— Supplied data —
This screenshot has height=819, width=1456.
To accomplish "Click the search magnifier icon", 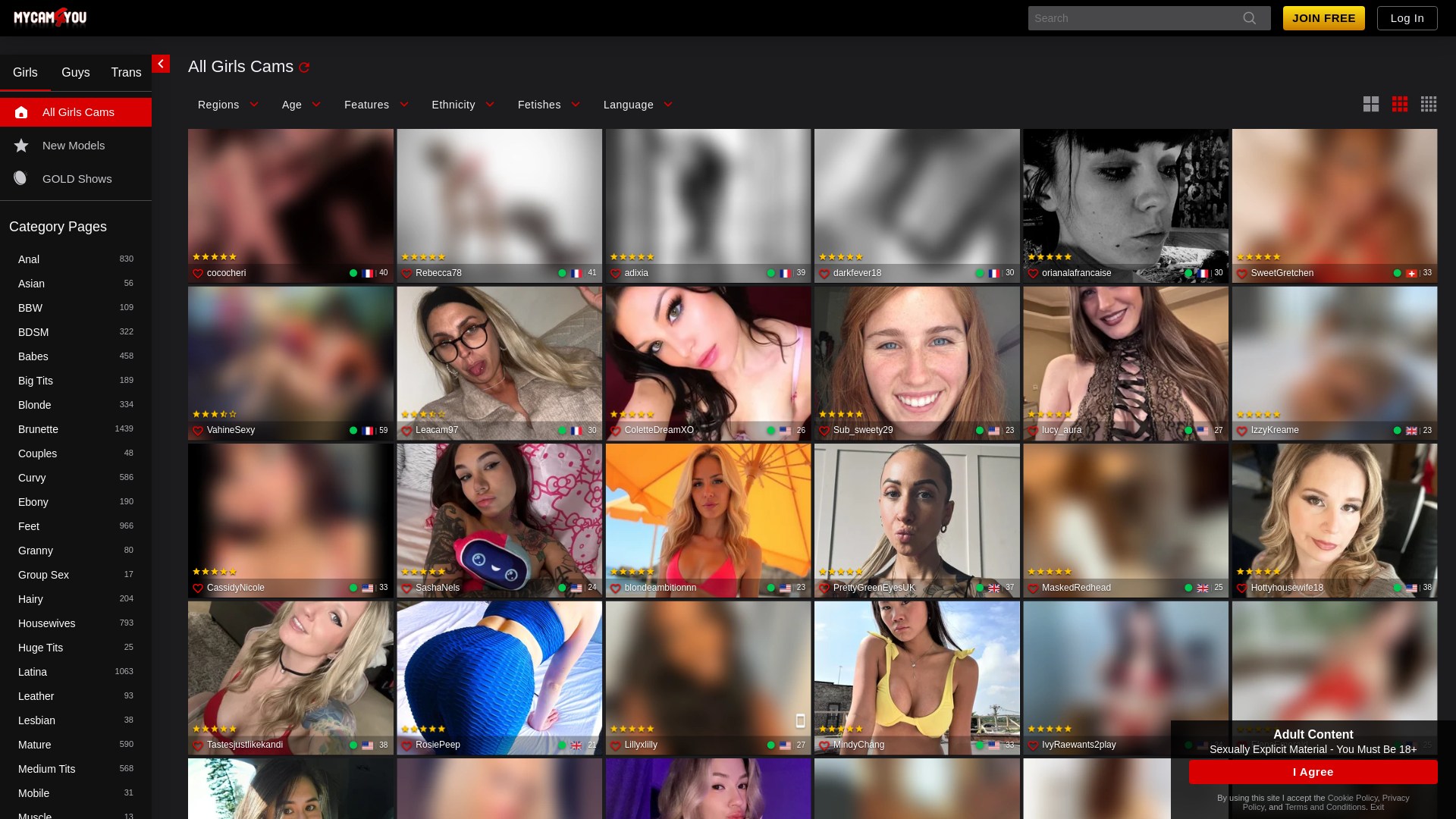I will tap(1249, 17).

---

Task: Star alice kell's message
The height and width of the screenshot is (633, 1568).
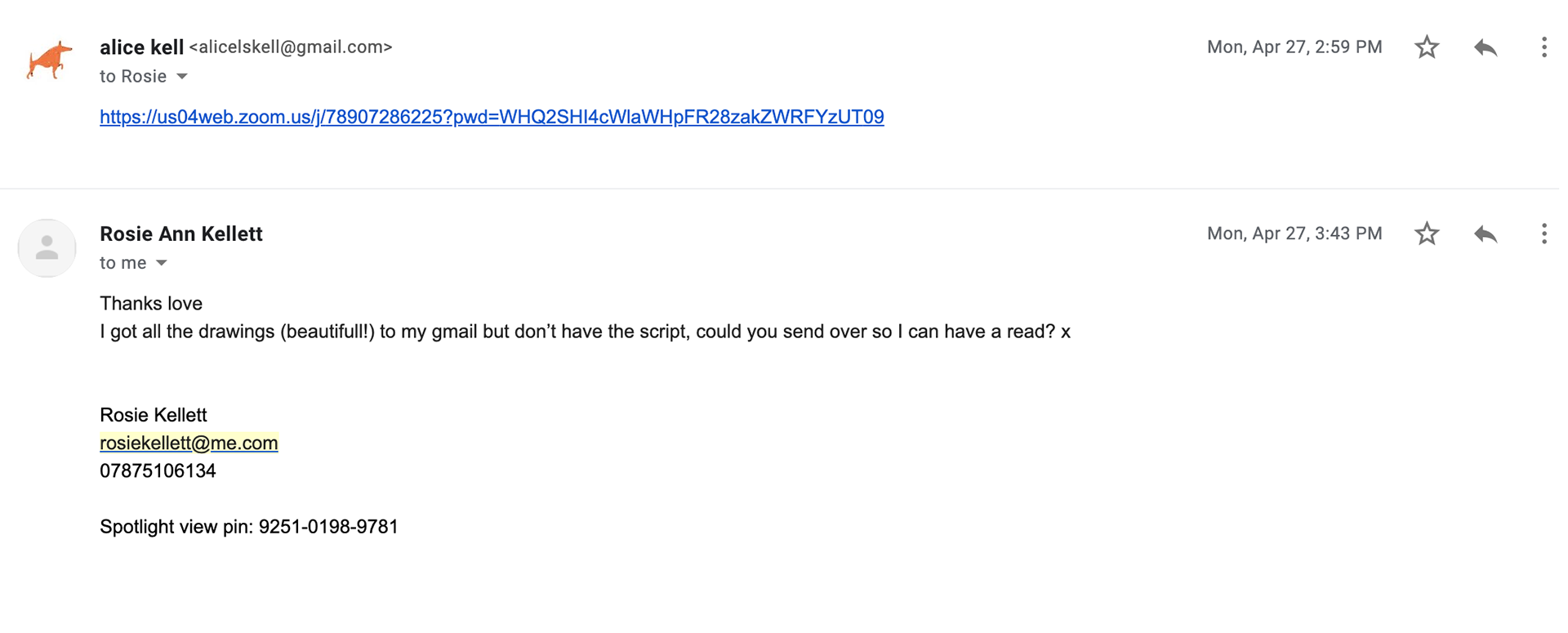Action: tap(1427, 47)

— What to do —
Count how many lines in the entries above contain the word "screenshot". Give only the number.

— Solved problem —
2